Wednesday, 9 June 2010

Adventures of a Plumber's Mate

To the casual viewer there probably isn't much to be said about British Sex Comedies from the 1970s: If you've seen one, you've seen them all. Not particularly funny, nor particularly sexy and differentiated from one another by their permutations of otherwise interchangeable performers, established and new, often reluctantly taking parts in them as the only ones going.

Stephen Lewis as Blakie, er, B A Crapper

Willie Rushton and the omnipresence of porn

There is an element of truth to this, but there are differences. For instance, whereas the Confessions films were based around a common set of characters and progressed from one film to the next, the rival Adventures films from producer-director Stanley Long had only their titles in common.

Whereas nudity and softcore sex were very much the raison d'etre of Adventures of a Taxi Driver they come across as something of an addition here, in that the scenario could well have formed the basis of a Will Hay, Ealing or Norman Wisdom comedy in an earlier decade.

A homage to Deadly Weapons?

Sid South (Adventures of a Taxi Driver had featured 'Joe North' and Adventures of a Private Eye 'Bob West') is behind on the rent and in debt to a local gangster to the tune of £900.

Always looking for ways to make a few extra pound, Sid asks one of his customers, whose toilet seat he's just replaced, if she minds if he takes the old one. He then sells on to an antique dealer, who duly sells the seat on at a not inconsiderable profit.
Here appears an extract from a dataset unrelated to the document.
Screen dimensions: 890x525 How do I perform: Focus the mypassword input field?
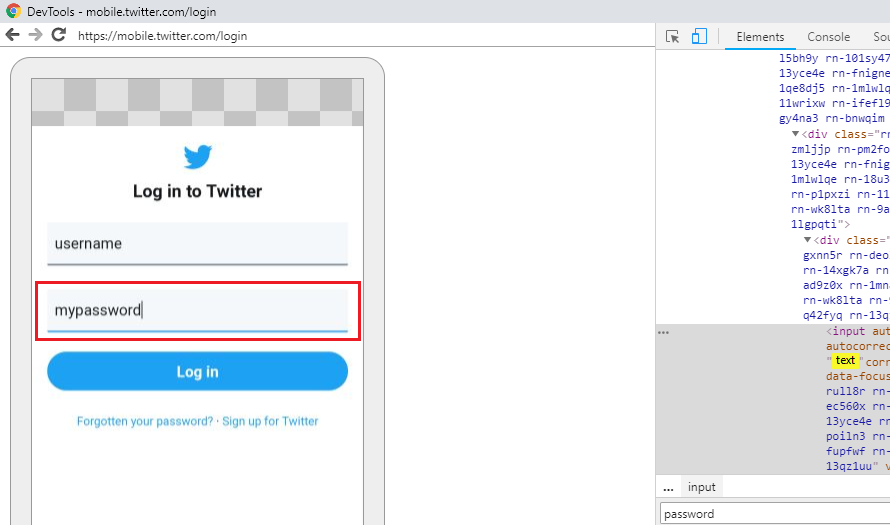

It then transpires that the seat is actually made of solid gold, another gangster's loot from an armed robbery a few years back. As it so happens, he's just been released from jail...

Kitchen sink drama

In terms of directing, writing, performances and production values the film is mostly rudimentary and perfunctory. Nevertheless, there is the occasional spark of imagination. For example, following the title credits, atop which plays a breezy theme by lead Christopher Neil, we get a long tracking shot of a bedsit that wouldn't have been out of place in a kitchen sink drama.
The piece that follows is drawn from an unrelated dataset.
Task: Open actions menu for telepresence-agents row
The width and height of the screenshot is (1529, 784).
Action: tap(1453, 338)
Long's experience as cinematographer on The Sorcerors clearly helped when it came to doing guerilla style scenes


Baskingshark said...

The thing about this one really is that it's also actually quite depressing and downbeat and not nearly as out-and-out funny as either Adventures of a Taxi Driver or Adventures of a Private Eye. It has a very odd tone throughout. In his autobiography, Stanley Long talks about how he decided that Private Eye was about a profession that was too glamorous for his audience to relate to, so he went back to an ordinary working class job for the third film in the series.

The other funny thing about these - especially Taxi Driver, oddly enough - is that even though their production values are so low they make the Confessions series look like Quo Vadis, for some reason, they don't look nearly as dated in terms of the fashions and the settings as the Confessions films do. Confessions of a Window Cleaner really LOOKS like 1974, wheras Taxi Driver looks like it could be anytime between 1975 when it was actually made, and the mid-80s.

K H Brown said...

Thanks for your comments. I found Adventures of a Taxi Driver a bit downbeat as well, with the scenes of the lead character's family life.

Weird how these films both traded on fantasy - a suburban pornucopia - and yet had to be realistic to engage with their audience.

I haven't watched all of Private Eye yet, but suspect it will make an interesting comparison with the Johnny Wadd films from the US.